**ABOUT THIS EXERCISE**
Count up the lines below that include the string "axis" and report the number by itself.

**EXERCISE DATA**
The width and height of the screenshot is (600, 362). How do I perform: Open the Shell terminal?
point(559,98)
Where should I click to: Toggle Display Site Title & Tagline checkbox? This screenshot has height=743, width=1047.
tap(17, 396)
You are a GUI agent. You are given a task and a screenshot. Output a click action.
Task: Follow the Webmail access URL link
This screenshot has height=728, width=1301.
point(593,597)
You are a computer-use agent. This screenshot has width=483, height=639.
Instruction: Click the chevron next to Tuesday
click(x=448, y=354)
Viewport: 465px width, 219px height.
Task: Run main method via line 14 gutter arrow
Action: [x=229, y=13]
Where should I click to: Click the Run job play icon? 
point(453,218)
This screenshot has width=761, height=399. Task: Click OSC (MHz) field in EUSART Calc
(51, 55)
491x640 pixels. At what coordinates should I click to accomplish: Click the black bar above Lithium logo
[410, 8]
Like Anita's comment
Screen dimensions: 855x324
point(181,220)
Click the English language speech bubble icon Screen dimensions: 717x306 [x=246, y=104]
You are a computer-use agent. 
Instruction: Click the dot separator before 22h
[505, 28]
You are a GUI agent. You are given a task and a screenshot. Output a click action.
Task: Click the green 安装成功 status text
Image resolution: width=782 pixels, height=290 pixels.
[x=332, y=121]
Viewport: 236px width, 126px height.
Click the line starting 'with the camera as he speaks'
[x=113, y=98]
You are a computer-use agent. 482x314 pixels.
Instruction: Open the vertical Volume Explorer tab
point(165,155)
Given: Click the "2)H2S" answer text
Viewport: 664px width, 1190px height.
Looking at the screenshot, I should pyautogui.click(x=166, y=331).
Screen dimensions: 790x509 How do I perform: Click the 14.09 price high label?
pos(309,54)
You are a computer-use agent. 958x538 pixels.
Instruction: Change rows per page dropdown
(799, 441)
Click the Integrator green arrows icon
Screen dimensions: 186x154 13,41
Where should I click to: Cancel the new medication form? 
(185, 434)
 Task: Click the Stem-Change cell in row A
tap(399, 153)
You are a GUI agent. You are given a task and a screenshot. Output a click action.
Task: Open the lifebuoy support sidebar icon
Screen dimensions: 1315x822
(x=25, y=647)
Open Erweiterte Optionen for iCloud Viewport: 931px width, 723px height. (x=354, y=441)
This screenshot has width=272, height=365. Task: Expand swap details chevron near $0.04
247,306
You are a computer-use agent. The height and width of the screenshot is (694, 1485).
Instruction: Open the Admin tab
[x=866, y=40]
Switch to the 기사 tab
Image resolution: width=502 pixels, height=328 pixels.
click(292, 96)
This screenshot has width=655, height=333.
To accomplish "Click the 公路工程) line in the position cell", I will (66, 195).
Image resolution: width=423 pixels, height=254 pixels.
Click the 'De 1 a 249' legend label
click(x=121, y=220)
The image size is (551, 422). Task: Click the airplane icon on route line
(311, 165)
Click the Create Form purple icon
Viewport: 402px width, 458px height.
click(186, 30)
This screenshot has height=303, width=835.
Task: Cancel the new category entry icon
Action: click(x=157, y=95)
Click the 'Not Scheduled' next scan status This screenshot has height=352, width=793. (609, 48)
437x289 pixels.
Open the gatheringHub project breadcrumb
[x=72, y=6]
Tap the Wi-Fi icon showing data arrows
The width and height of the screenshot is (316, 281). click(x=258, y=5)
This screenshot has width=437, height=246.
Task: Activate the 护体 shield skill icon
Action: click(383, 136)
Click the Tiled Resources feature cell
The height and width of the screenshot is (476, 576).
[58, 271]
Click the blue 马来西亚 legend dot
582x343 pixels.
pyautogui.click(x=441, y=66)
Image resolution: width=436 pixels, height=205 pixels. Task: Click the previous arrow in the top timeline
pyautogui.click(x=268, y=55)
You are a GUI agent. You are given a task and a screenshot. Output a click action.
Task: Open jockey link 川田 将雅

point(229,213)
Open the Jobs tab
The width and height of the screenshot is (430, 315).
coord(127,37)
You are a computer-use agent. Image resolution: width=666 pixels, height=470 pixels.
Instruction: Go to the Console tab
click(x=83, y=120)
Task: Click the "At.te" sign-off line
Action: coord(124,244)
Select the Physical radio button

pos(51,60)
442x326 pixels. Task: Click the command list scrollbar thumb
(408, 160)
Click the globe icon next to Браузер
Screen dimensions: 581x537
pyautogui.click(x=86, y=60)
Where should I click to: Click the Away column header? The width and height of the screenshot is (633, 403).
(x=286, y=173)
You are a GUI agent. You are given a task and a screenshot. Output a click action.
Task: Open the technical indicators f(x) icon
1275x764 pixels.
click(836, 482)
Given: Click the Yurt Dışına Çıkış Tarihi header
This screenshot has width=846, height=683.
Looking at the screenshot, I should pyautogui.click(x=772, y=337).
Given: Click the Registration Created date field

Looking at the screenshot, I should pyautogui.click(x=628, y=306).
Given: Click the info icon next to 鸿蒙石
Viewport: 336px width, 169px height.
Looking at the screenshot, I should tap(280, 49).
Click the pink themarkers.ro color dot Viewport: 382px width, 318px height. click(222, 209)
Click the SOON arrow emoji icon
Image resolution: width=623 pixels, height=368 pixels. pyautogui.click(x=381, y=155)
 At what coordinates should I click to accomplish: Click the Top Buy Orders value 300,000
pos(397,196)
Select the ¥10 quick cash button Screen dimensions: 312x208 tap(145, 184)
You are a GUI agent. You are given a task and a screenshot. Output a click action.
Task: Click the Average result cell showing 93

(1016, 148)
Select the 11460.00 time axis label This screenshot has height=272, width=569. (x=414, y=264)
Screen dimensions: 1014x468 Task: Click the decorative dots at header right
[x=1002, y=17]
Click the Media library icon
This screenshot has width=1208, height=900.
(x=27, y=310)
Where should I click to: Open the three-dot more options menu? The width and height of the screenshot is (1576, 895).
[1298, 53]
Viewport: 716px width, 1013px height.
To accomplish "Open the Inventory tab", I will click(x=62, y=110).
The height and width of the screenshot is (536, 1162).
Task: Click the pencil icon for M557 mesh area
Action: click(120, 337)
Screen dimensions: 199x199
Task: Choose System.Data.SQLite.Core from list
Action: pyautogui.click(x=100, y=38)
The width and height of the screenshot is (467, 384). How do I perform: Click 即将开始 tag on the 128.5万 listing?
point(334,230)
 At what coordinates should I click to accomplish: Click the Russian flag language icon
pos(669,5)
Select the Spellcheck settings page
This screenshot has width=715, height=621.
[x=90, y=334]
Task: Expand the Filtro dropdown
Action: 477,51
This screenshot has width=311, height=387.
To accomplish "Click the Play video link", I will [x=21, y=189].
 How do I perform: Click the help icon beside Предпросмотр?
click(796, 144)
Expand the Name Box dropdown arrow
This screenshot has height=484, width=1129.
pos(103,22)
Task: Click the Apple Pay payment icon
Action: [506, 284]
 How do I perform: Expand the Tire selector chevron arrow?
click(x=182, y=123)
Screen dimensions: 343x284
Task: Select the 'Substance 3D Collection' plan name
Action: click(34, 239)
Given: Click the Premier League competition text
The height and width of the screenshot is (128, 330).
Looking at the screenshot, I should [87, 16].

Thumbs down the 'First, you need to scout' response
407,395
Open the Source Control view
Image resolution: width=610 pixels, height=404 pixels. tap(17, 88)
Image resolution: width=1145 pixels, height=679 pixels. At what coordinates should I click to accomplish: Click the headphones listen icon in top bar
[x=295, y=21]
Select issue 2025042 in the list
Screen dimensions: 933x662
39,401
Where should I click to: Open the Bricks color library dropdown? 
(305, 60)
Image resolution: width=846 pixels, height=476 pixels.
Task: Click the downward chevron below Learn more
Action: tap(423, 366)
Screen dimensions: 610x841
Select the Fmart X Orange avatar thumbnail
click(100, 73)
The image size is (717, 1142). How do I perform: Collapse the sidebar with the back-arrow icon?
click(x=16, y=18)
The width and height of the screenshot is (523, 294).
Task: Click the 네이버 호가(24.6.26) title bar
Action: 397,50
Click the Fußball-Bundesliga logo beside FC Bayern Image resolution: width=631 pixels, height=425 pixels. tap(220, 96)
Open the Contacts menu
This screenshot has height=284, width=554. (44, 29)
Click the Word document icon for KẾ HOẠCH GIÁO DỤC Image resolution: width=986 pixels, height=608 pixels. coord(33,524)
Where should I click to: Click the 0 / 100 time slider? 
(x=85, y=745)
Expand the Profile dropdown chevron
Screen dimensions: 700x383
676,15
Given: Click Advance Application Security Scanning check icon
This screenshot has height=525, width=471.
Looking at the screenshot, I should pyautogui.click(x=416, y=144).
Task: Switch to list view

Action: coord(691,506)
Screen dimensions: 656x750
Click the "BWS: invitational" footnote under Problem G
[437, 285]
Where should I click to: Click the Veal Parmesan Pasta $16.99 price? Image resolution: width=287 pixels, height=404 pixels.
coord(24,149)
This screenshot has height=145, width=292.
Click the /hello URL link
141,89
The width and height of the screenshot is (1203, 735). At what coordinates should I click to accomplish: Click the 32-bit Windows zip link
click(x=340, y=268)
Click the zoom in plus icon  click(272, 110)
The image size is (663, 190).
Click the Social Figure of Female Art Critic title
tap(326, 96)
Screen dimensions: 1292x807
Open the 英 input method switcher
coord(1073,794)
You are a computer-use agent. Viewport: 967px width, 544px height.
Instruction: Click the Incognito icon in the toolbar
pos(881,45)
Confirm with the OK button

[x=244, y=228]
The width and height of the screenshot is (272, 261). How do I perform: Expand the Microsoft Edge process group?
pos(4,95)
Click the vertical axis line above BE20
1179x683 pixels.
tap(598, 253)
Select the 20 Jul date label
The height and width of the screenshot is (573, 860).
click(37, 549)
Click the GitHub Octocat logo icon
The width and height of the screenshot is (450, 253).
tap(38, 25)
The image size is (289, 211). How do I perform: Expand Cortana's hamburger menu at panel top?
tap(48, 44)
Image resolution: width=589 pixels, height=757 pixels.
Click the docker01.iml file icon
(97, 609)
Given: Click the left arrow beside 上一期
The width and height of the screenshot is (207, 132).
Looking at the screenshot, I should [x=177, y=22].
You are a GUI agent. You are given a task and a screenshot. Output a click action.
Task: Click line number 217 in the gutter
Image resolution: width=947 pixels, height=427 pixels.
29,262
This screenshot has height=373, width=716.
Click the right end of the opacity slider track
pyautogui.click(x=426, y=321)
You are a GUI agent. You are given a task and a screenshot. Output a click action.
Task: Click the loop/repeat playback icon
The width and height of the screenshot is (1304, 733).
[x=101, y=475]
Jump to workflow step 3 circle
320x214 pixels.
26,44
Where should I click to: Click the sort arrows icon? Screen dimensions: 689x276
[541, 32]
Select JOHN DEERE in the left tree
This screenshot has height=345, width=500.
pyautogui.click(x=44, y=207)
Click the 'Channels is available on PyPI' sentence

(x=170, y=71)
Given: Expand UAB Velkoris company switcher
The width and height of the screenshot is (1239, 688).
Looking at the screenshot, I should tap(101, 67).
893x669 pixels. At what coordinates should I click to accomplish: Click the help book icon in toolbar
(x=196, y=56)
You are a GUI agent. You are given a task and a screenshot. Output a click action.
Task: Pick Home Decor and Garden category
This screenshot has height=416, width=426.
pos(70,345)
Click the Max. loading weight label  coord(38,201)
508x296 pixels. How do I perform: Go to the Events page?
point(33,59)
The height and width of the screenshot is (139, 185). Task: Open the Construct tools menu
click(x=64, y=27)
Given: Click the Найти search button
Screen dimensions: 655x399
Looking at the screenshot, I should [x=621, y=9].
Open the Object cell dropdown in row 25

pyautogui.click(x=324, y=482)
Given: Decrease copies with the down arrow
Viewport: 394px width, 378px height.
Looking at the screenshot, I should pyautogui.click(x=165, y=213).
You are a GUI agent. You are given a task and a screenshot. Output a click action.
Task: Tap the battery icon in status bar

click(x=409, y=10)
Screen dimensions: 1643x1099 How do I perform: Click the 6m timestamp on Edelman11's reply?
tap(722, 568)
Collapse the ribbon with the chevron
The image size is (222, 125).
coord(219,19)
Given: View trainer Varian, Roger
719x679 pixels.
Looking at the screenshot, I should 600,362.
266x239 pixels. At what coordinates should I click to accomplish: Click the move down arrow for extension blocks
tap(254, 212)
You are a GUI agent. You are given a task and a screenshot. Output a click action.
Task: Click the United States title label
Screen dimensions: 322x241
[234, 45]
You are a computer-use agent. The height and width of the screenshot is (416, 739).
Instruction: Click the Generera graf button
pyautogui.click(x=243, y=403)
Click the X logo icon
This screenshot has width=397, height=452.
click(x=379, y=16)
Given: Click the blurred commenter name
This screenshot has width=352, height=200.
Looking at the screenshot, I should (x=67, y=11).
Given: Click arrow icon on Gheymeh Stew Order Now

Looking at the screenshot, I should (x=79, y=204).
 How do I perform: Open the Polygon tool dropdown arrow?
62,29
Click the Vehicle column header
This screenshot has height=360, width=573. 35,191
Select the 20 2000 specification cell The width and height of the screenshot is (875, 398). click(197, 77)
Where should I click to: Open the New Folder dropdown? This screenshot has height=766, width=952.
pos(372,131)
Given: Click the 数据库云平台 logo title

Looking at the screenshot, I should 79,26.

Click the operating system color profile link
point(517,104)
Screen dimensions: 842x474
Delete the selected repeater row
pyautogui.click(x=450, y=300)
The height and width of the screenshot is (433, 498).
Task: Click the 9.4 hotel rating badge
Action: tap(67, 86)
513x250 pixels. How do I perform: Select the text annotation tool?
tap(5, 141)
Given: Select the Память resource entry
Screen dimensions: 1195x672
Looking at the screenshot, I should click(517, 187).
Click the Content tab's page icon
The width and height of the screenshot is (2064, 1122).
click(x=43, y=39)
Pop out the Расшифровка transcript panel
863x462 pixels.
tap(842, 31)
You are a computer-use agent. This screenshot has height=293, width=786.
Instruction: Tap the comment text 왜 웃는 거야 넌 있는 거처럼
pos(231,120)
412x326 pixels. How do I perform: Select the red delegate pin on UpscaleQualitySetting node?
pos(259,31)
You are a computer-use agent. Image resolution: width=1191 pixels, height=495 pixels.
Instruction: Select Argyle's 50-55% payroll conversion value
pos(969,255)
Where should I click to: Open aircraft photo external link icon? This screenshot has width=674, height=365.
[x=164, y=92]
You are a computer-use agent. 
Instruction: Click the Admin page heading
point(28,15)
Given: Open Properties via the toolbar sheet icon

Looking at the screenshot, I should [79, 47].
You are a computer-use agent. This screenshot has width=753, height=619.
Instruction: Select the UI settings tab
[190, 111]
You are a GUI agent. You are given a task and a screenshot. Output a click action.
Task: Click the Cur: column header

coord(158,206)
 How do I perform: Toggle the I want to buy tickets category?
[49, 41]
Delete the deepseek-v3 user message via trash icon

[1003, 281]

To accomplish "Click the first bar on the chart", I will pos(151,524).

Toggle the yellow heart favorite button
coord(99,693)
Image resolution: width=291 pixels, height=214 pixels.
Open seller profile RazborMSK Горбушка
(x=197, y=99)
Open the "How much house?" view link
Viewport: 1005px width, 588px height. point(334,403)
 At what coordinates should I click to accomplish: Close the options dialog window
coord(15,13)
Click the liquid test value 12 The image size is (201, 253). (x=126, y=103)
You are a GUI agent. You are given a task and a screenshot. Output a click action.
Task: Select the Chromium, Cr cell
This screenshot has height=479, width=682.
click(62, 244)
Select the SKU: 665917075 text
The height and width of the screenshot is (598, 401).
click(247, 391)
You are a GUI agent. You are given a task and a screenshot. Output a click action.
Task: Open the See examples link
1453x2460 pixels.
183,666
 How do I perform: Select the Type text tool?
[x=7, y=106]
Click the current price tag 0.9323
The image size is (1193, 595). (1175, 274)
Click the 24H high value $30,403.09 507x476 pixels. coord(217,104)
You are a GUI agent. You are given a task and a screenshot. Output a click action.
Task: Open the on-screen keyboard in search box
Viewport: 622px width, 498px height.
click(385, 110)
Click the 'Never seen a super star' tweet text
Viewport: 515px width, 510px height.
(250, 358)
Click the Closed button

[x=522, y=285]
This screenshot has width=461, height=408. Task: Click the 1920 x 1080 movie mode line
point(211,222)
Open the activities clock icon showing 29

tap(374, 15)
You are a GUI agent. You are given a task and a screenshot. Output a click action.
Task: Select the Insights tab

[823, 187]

**EXERCISE ANSWER**
2